Sam Allardyce is the overwhelming favourite to succeed Roy Hodgson after being interviewed last week, but the FA is keen to speak to a number of candidates before making an appointment.
Bruce is the most successful manager in Hull's history after winning promotion twice in the space of four years, as well as guiding them to the FA Cup final in 2014.
While the FA have yet to make a formal approach to Hull, the club have confirmed that Bruce held informal talks with the selection committee and have called on the association to make a swift decision.
A statement from Hull read: "The club can confirm that manager Steve Bruce has held informal discussions regarding the England vacancy, although no official approach has been received from the FA.
"We would hope to see the FA conclude their business quickly in order to avoid further speculation regarding Steve ahead of what is a season of huge importance for the club following our return to the Premier League."
In June the former Manchester United captain moved to end speculation about his future by declaring his intention to remain at Hull, but he recently said he was 'highly flattered' to be linked with the England job.

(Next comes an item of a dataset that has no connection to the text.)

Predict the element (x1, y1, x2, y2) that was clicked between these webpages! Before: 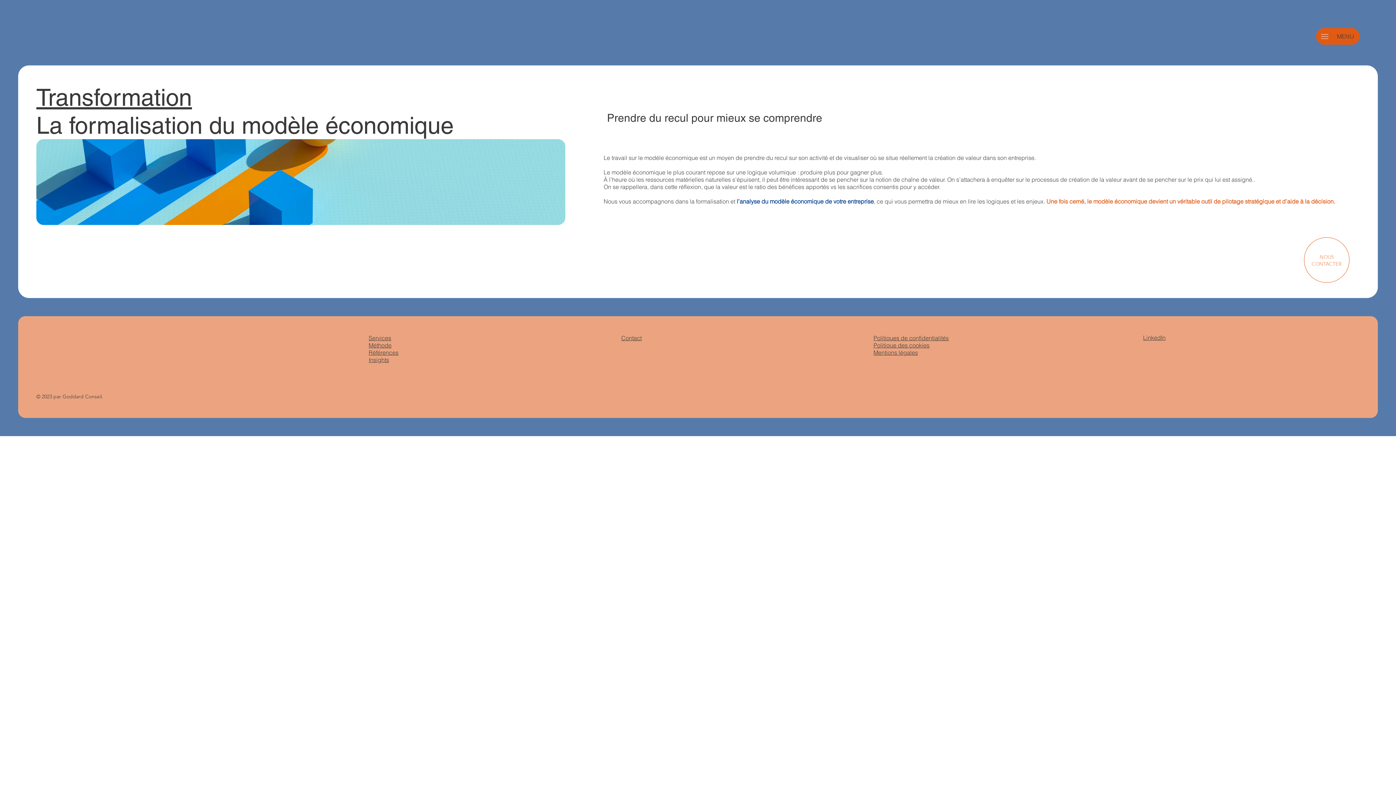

"I'm honoured to be linked with it. It's the pinnacle to go and manage your country. What bigger job in the world is there?," he told BBC Radio Humberside earlier this month.
FA technical director Dan Ashworth, chief executive Martin Glenn and vice-chairman David Gill are expected to speak with more candidates, including Bournemouth manager Eddie Howe and USA coach Jurgen Klinsmann, before a scheduled FA board meeting on Thursday.